ReDim certainly does slow things down a bit, but it's still a good way to do it when you don't know how many data points you're loading.
In my opinion, collections are more useful when working with objects unless you're working with a small set of data.
Another benefit in favour of Arrays is that it's extremely fast to iterate through them, whereas it's many times slower to do the same with a collection.
As I've said before, don't take my word for it. Do some tests and then decide which is best.
I don't mean to rain on your parade Woka, but I think arrays are a better choice for the type of app krtxmrtz is doing.
Pete
No trees were harmed in the making of this post, however a large number of electrons were greatly inconvenienced.
I completely agree with you. They probably are faster...although, having...
VB Code:
ReDim Preserve x(1 To MaxNum), y(1 To MaxNum)
...in the loop will start to slow down conciderably if loaded loads of data.
There is one other benefit of classes, and that's the fact that they can be easily customised and functionality added...using a UDT or an array doesn't give you this option...
Going back to the speed thing...if arrays took 50ms, and classes took 100ms, then I would use classes.

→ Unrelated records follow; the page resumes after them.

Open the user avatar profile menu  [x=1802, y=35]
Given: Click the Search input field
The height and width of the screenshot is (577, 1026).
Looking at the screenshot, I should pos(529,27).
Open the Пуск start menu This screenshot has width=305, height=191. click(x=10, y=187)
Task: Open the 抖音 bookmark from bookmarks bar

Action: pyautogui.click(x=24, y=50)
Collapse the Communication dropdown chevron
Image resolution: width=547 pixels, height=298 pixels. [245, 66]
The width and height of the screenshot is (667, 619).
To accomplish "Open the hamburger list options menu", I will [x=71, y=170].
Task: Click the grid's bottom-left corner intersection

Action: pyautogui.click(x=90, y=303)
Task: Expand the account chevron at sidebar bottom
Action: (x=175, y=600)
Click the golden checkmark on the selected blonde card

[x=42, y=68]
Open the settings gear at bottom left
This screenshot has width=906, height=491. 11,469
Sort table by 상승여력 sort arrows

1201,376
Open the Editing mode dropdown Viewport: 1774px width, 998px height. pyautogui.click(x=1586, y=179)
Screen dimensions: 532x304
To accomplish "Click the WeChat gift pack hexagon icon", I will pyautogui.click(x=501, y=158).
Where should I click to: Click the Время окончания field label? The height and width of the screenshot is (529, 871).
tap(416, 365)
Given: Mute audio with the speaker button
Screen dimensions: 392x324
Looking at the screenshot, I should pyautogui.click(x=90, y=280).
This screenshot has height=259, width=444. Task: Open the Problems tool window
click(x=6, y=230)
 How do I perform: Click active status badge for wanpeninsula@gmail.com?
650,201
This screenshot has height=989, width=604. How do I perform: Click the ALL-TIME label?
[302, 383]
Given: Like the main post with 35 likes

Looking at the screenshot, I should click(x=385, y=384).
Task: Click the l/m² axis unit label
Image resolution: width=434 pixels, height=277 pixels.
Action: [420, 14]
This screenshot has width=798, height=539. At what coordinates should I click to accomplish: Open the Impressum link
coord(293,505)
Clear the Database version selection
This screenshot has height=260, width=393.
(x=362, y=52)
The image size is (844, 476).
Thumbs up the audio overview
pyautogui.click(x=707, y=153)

The use is NOT going to notice that speed inpact...so I would trade it off with the fact that I can change my code far easier using classes....however...if it's part of a routine that has many other things that take 100ms, then these can add up to say 5 seconds...so if you use the fastest methods you can get it down to say 2 seconds...now in this case arrays would be better....
It really is a trade off between performance and scaleability...if it's just run once, on it's own, I would use classes...
Yeah, you're right. Speed's a relative thing. If it takes twice as long to iterate through a collection as it does to achieve the same with an array, but that time difference translates to a few ms, then what the heck, who's going to notice anyway.
But.... as krtxmrtz says in his initial post, he's loading a 'very large' number of x & y coordinates from a file. I don't know what he means by 'very large' but let's say 1,000,000 records.
I wrote a little app to time how long it takes to load & iterate a collection & an array which read 1,000,000 records from a text file.
Time to iterate through each (using a simple For loop):
array 0.43 seconds collection I gave up after 20 minutes and it had only got to record 115,000
Maybe 1,000,000 records is a bit over the top, I don't know, but it demonstrates that the larger the data set, the more convincing the argument for arrays becomes. Also, there no reason that krtxmrtz's code couldn't be wrapped up in a class as it is, but in this case I'm not sure it would provide any real benefit as the code's only purpose is to populate an array.
Anyway, enough said. Horses for courses.
Cheers
BTW I loved that rampaging badger. I'm glad we've only got devils here in Tasmania
Pete
No trees were harmed in the making of this post, however a large number of electrons were greatly inconvenienced.
What he's doing is a pretty standard technique for speeding up memory allocation in C. Grab free memory a bunch at a time, use what you need, then grab a bunch more when you need it. This is efficient since you don't need to do the (relatively) expensive process of acquiring memory as often. However, you never direcly acquire memory in VB, so the efficiency gain may not be there.
As pnish shows, VB must be doing something mighty weird with memory.